── Stored data

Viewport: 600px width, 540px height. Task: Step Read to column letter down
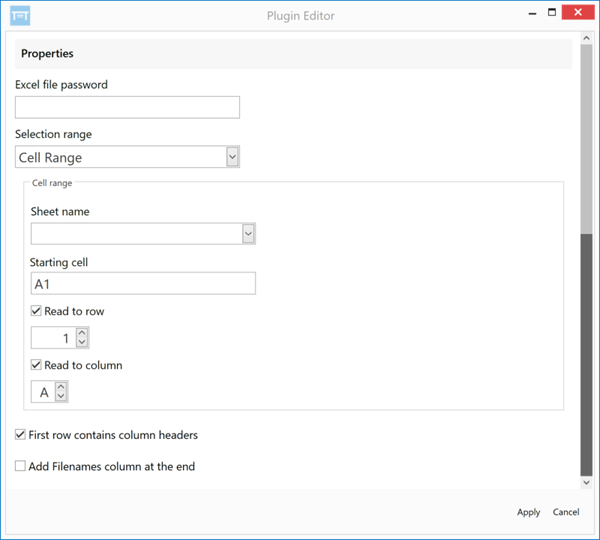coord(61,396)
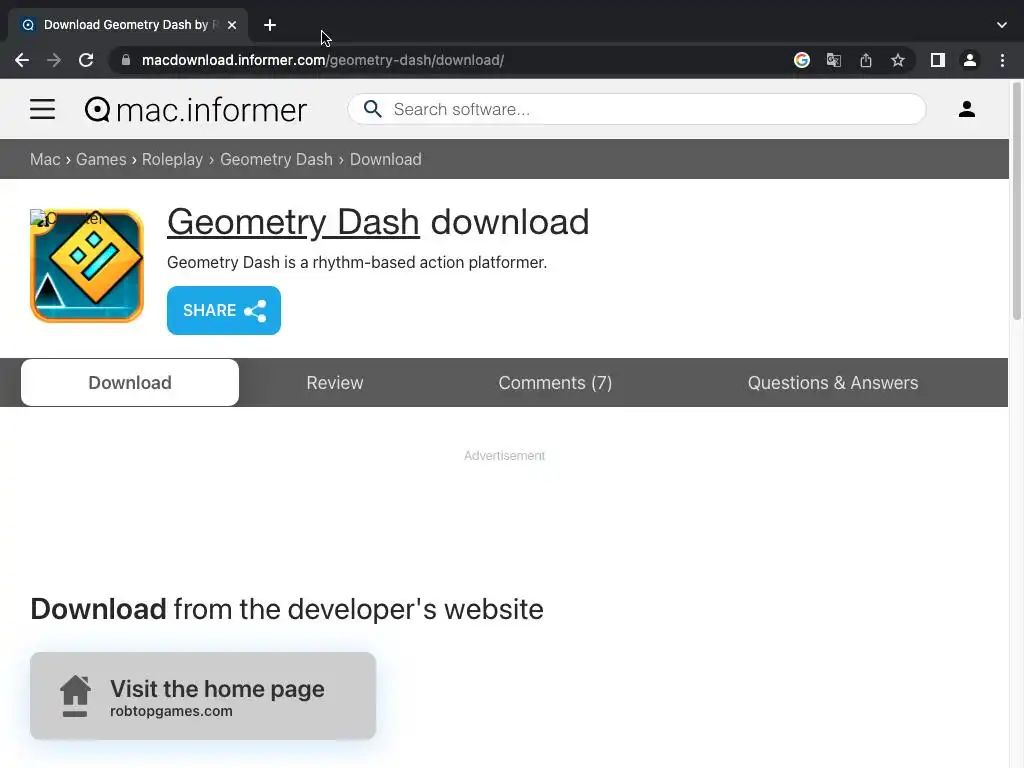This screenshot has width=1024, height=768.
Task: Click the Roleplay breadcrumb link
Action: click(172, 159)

────
── Stored data

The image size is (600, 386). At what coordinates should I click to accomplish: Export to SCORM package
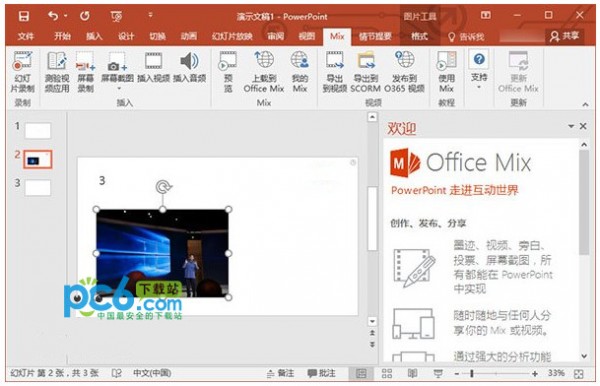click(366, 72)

────
── Stored data

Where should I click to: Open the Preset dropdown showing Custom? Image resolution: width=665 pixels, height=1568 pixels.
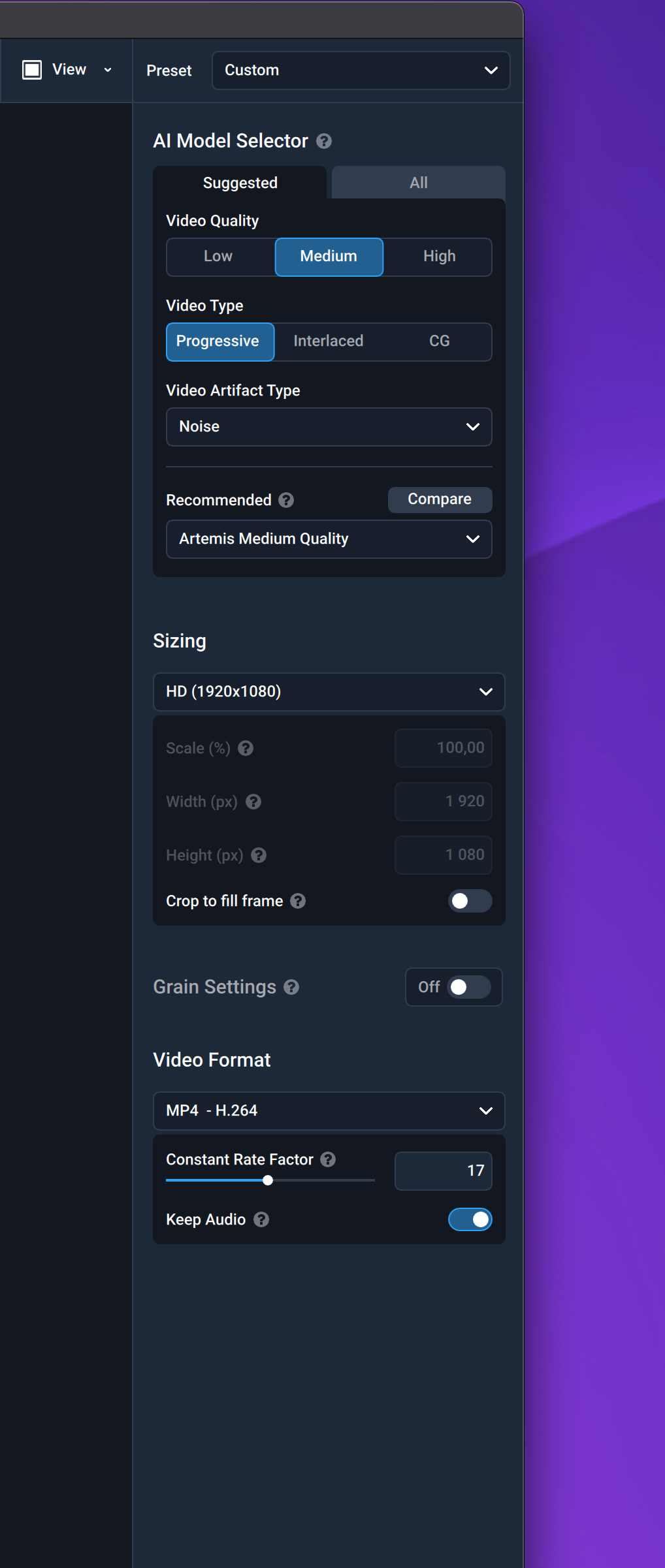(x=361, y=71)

────

- _Required work_:
Count the lines in the rows above that contain the string "Task", matching case exactly. Give only the number.

- _Exercise answer_:
2